I couldn’t bring myself to tell my fiancé about the incident that happened between my cousin Pascal and I, I was so scared that he might not want to carried on with the wedding or even worst see me as an abomination so, I kept it to myself and begged Pascal not to tell anyone about it which he agreed to if only I willingly allow him to sleep with his for the last time before I give myself to another man for the rest of my life. After much argument i agreed to cause I really don’t want to lose my fiancé, I deeply love him and yet I don’t want to bring shame to myself by letting him know about this abominable act……so yes I agreed and he sleep with me again but this time it was my will. We booked a room at choice hotel at emmanemmeka street of Awka, Anambra state. We did it and he promised me this would be the last,,, he told me how much he loves me and didn’t mean to take my virginity forcefully, said he is sorry and can’t bring himself to accept the fact that am getting married and leaving the family. Finally we got it done with and left the hotel room. I went back home not feeling fulfilled deep inside, I felt I have betrayed my love for my fiancé, I felt foolish, maybe telling my fiancé about all this was the best idea or maybe not, I was confused, didn’t know which is right or wrong anymore. later on I decided to wave it off my memories and think about the joy of marriage, wifehood and eventually the joy of being a mother, those thoughts made me feel happy and soon I forgot about the ugly thing I had done with my cousin Pascal.

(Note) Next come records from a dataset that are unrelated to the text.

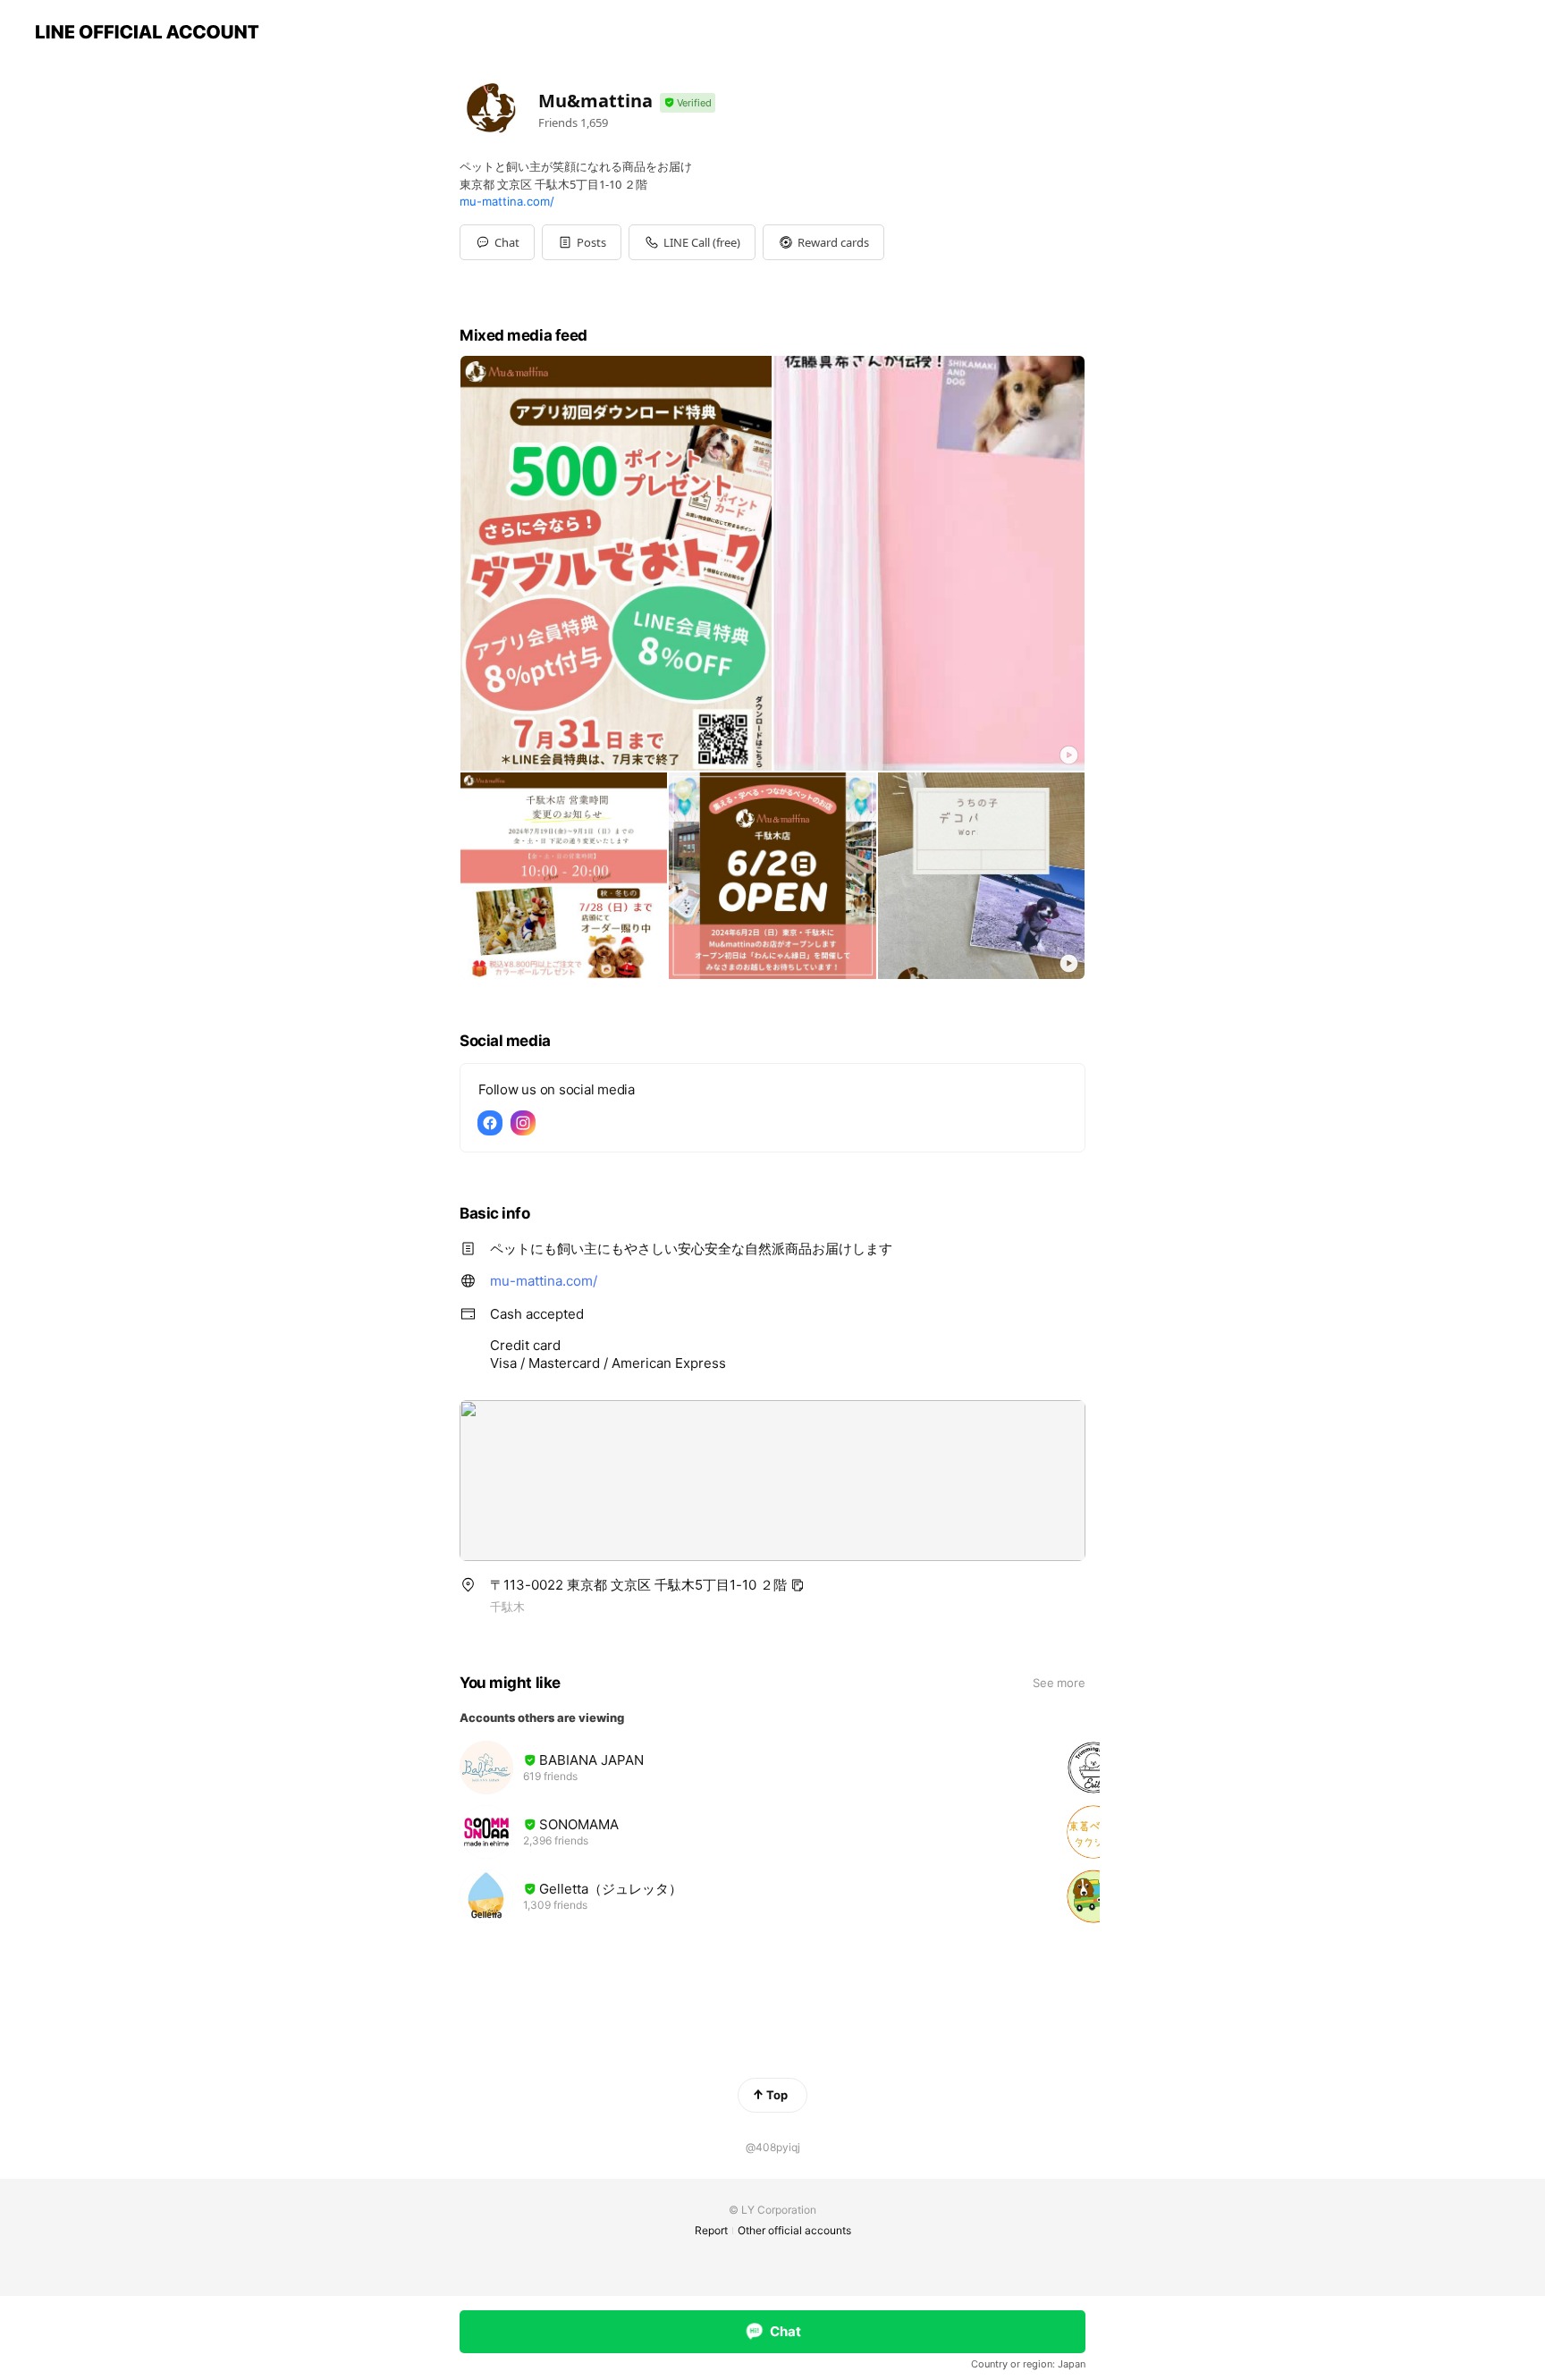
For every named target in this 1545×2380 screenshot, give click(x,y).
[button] (581, 242)
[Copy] (797, 1585)
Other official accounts (794, 2230)
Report (711, 2230)
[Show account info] (687, 103)
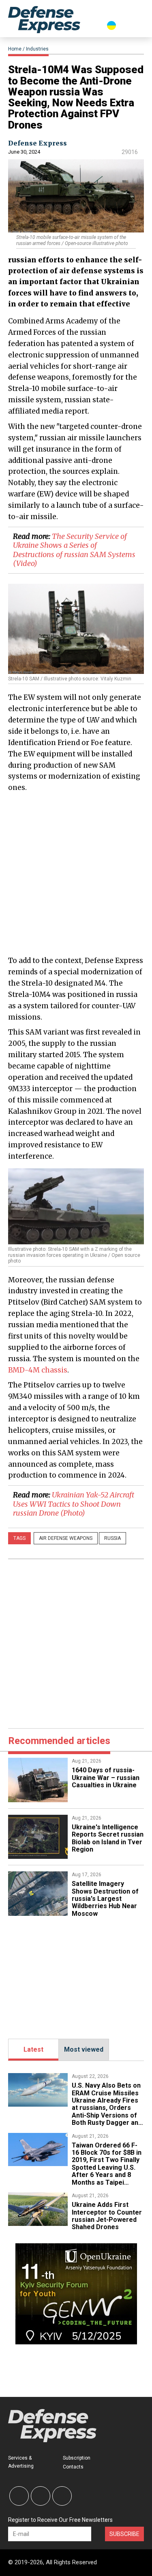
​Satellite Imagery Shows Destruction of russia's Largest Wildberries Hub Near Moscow (105, 1898)
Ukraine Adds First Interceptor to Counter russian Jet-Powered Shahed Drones (107, 2216)
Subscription (76, 2458)
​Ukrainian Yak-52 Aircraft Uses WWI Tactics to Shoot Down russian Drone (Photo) (73, 1504)
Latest (33, 2049)
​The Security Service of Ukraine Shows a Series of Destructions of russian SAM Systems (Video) (74, 550)
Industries (37, 49)
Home (14, 49)
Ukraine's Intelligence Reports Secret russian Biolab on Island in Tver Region (107, 1838)
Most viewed (83, 2049)
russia (112, 1538)
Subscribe (124, 2534)
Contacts (73, 2467)
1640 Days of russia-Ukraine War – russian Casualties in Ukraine (105, 1777)
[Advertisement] (76, 873)
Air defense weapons (65, 1538)
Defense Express (37, 143)
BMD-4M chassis (37, 1370)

On the 27th of May 2012, my fiancé and I got married, it was a thing of joy haven been blessed by both families and receiving cheers from friends, my husband and I went home happily (wish that happiness lasted). On 2014, I started having strange feelings around me, sometimes I would have bad dreams about my past with Pascal, soon I fell ill, so ill that I had to go to the hospital, when I was diagnosed by doctors they saw nothing wrong with me, did series of laboratory tests but nothing, tests keeps saying am totally alright but I not alright, am sick, shivering from severe cold, strong headaches and all the signs of illness. My husband never gave up on me, he kept taking me to different hospitals yet nothing, same results of me being totally alright. We went to the village to know if we can get some answers cause we were already thinking its more spiritual than medical. On getting to the village, we were introduced to a chief priest who told us that I am the cause of all my problems , he went further to expose me of my secret, told my husband about Pascal and I, the rape, the deal we had and how I willingly slept with him. It is an abomination, a sacrilege, which is against my culture from my home of birth which is Isiagu in Anambra state. My husband got furious and left me in the priest house and drove home. I turned to the priest and asked him if truly this is the reason why am this sick, he replied me Yes and I get certain items and come for cleansing with my cousin to be cleansed also. At first I found it difficult to believe it cause this is what I think only happens in the movies, It was to strange to be true to me. Now my husband is very hurt, I don’t know how to approach him to tell him am sorry, how am I going to face my family? What will my husband’s people think of me? How am I going to do this cleansing? And even after the cleansing will Mike (my husband) still look me in the eye and honestly tell me how much he loves me? Am just so confused , don’t know what to do and where to start, don’t even know where to go to ( definitely not my husband’s house he will kill me), am just lost and wished all these never had happened, it’s just too much for me bear alone. Finally, I picked myself up left the village and headed into town with the intention to meet Pascal, to tell him how miserable he has succeeded in making my life become.
Pascal didn’t seem to cared much about what I told him, his major concern was about how he will to see make money, get himself a ride and build himself a mansion. Anyways I gave Pascal a piece of my mind, after much shouting and quarreling he sent me out of his house and threatened to kill me if he ever sees me anywhere around his apartment again……I left his house still sick, shivering from cold, very weak as I haven’t eaten for long, I went to my husband‘s house to beg him for forgiveness and acceptance. On getting there I saw him drinking himself to stupor with beer….it was too much for him to take, the girl he loves so much did this abominable thing and hid it from him. I went on my knees with my eyes filled with tears, I begged him said am sorry called him all the sweet names I know and can imagine, but he pushed me out of the door and shut it behind me. I never relented, I took shelter under the staircase, I couldn’t sleep, I was too weak and hungry, filled with thoughts on what next to do. The next morning I went back to my husband’s door and waited for him to come out to go to work, as soon as he came out I started begging and throw myself to ground, but he never cared, he ignored me and left to work, this continued for 4days, I never lost hope i remained there waiting for him to come back. I felt I was going to die but I don’t want to die, I want to live and live as long as God wants me to. One day, on his way to work he stopped to look at me and said he will listen to whatever I have to say….he as ked me about my deed with Pascal and I told him to truth about it all, he blamed me for not telling him about this before our marriage and how disappointed he is on me. We bought things for the cleansing and the cleansing was done. At last he forgave me and accepted me back into his life as his wife and as part of his family.